§ **TASK PROMPT**
Below are records. Count every line containing the word "will" and give the number alone.
(DATA SECTION Opens)
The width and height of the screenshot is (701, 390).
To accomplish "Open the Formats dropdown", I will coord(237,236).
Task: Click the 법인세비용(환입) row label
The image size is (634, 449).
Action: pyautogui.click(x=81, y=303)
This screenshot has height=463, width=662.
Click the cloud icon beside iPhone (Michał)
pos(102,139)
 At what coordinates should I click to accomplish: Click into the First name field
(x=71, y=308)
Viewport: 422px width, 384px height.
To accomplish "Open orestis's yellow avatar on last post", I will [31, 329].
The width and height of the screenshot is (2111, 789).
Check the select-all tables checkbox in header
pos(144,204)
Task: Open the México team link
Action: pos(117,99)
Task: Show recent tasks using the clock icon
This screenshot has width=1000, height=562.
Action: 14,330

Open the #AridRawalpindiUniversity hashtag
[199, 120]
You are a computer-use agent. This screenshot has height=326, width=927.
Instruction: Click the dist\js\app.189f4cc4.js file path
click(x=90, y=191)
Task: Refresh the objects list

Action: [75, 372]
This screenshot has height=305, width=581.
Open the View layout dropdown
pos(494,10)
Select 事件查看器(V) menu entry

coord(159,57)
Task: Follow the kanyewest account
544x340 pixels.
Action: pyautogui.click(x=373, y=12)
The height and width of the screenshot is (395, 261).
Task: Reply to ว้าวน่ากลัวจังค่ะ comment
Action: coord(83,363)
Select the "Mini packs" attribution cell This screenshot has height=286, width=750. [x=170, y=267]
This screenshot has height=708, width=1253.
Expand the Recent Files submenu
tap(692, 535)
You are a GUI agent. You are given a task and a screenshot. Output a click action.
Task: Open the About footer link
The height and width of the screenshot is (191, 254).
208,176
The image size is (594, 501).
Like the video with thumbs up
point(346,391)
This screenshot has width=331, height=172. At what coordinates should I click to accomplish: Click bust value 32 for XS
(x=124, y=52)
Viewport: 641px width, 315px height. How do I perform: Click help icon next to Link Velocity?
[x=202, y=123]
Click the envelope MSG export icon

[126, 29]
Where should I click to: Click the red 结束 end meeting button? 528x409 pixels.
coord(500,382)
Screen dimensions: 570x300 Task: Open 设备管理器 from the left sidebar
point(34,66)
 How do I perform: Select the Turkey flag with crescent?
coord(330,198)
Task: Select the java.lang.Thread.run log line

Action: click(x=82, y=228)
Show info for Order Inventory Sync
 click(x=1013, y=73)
(DATA SECTION Closes)
§ **OUTPUT OF THE TASK**
2